Requirement → Output every record word for word, minus the pictures.

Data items
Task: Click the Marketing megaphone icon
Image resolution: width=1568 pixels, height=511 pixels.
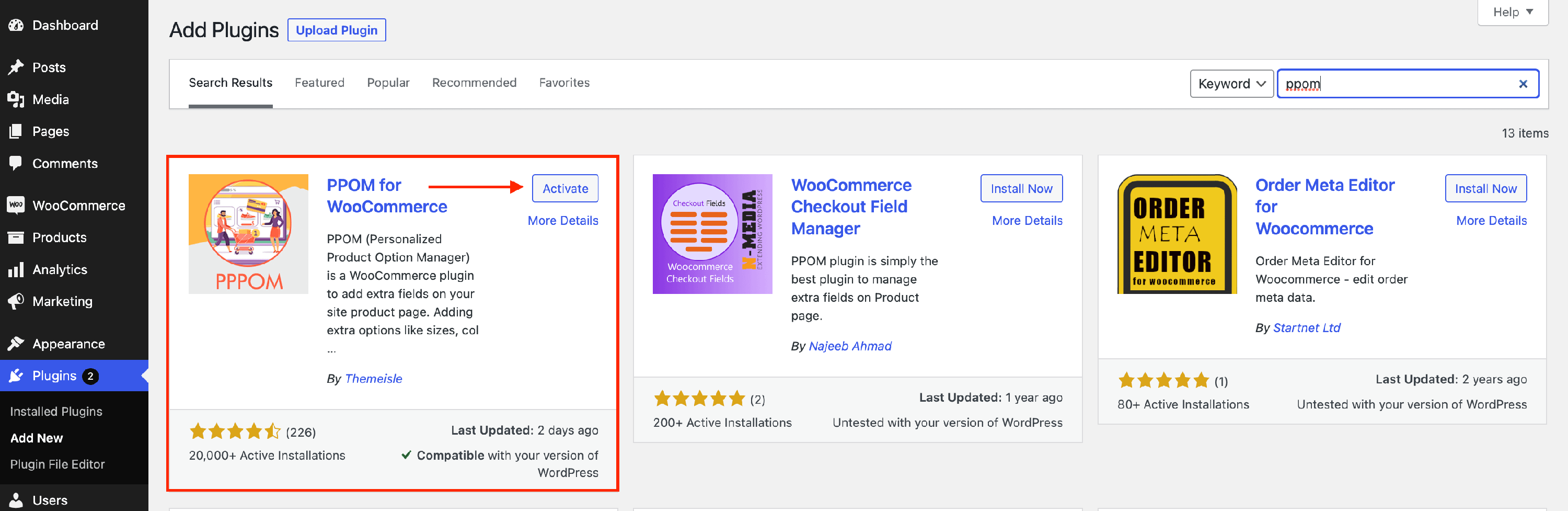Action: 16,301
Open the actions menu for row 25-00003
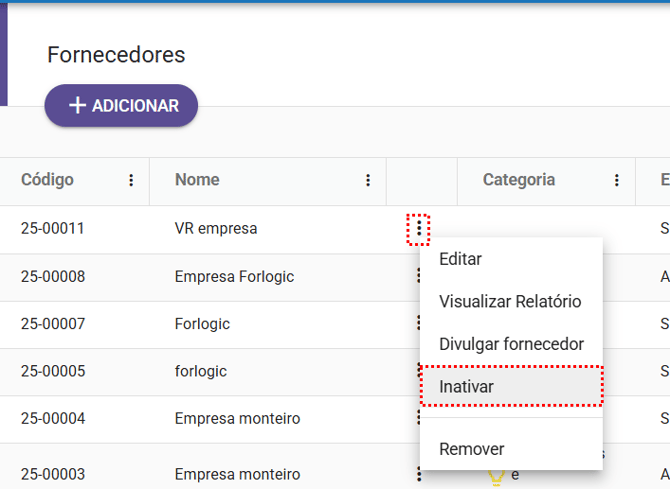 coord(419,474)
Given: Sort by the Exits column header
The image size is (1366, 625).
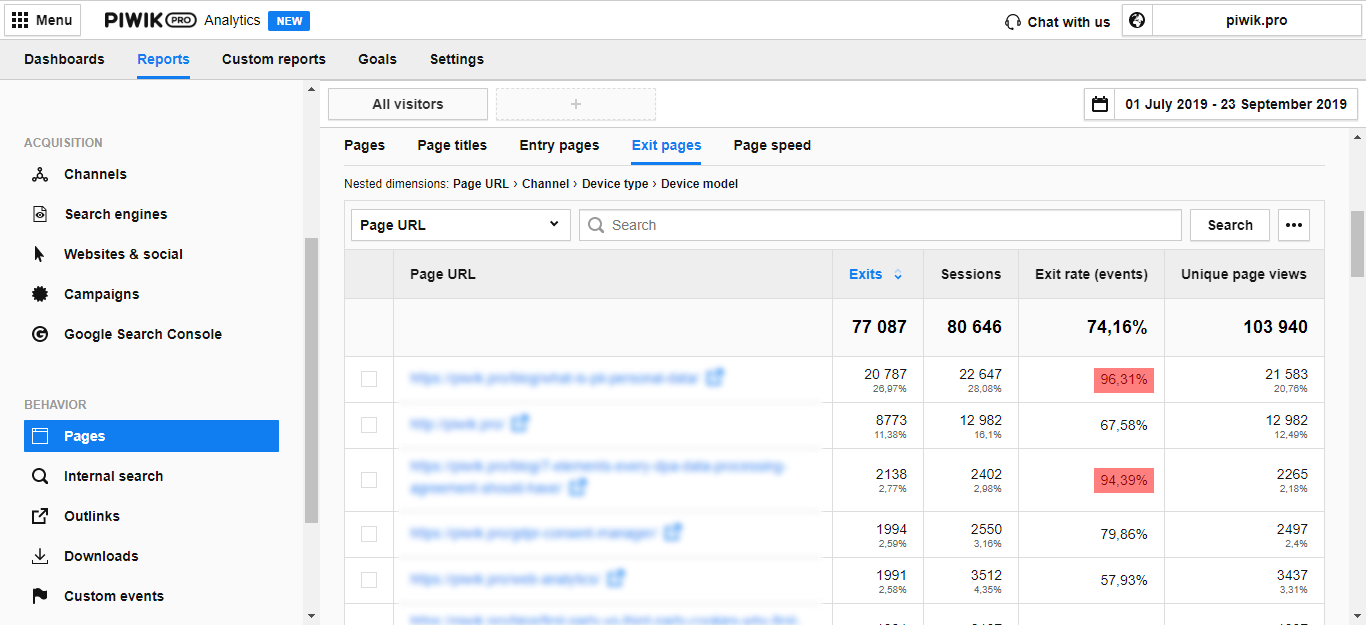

Output →
Task: Click the Marketing megaphone icon
Image resolution: width=1568 pixels, height=511 pixels.
Action: 16,301
Open the actions menu for row 25-00003
 coord(419,474)
Given: Sort by the Exits column header
The image size is (1366, 625).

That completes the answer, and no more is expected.